● Supplied passage:
═══
Technology Education and Higher-Order Thinking

In acknowledgement of the lack of empirical research into the cognitive activities of technology students (Johnson, 1997) and in "particular of what teachers and students actually do in classrooms" (McCormick, 1996, p.72), a study of 480 year nine and ten students in Queensland state and independent high schools was initiated to examine technology education classrooms. This study focused on student perceptions of their own learning activities. Aspects of cognitive theory in the form of Cognitive Holding Power (Stevenson, 1998; Stevenson & Evans, 1994) were used to examine the relationship between students' use of procedural knowledge and the task environment in various technology classrooms. The Cognitive Holding Power (CHP) concept is defined as the press exerted by an educational learning environment, which causes students to utilize certain levels of procedural knowledge (see Stevenson & Evans for details). The press refers to the learning environments' influence on positive or negative goal attainment and is activated by the types of tasks with which students engage during their learning activities (Stevenson & Evans). Two factors that are interpreted as being most influential in terms of CHP are the teacher and the subject matter (Stevenson).
═══
● Task: Summarize the passage on technology education and higher-order thinking in two sentences.

● Stored data:
═══
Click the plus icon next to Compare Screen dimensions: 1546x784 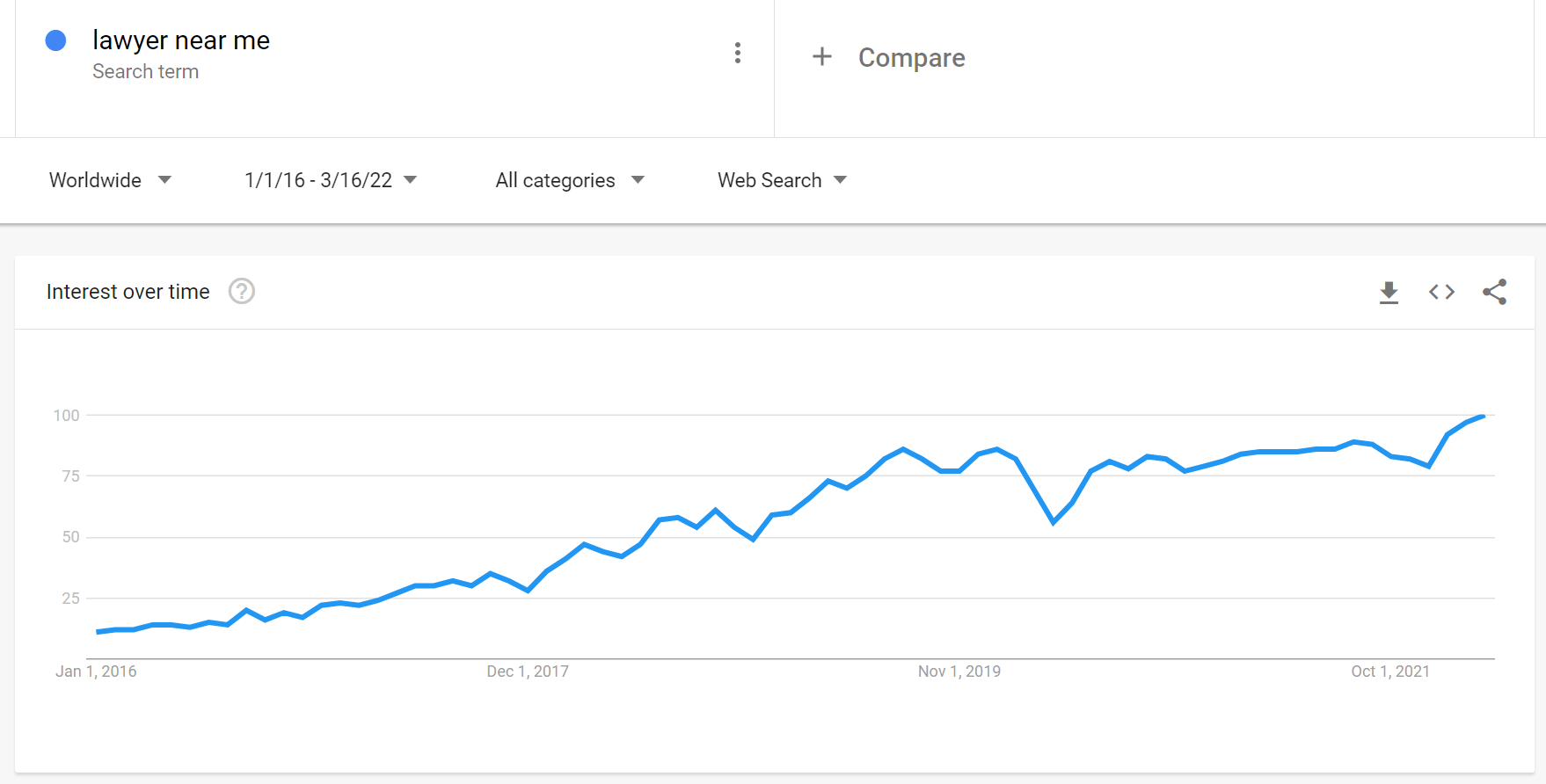(x=821, y=56)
═══
● The result: Because there has been little empirical research into what technology students and teachers actually do in classrooms, a study of 480 year nine and ten students in Queensland state and independent high schools examined how these students perceived their own learning activities. It used the concept of Cognitive Holding Power, the press a learning environment exerts that leads students to use certain levels of procedural knowledge, to relate that use to the task environment, with the teacher and the subject matter seen as the most influential factors.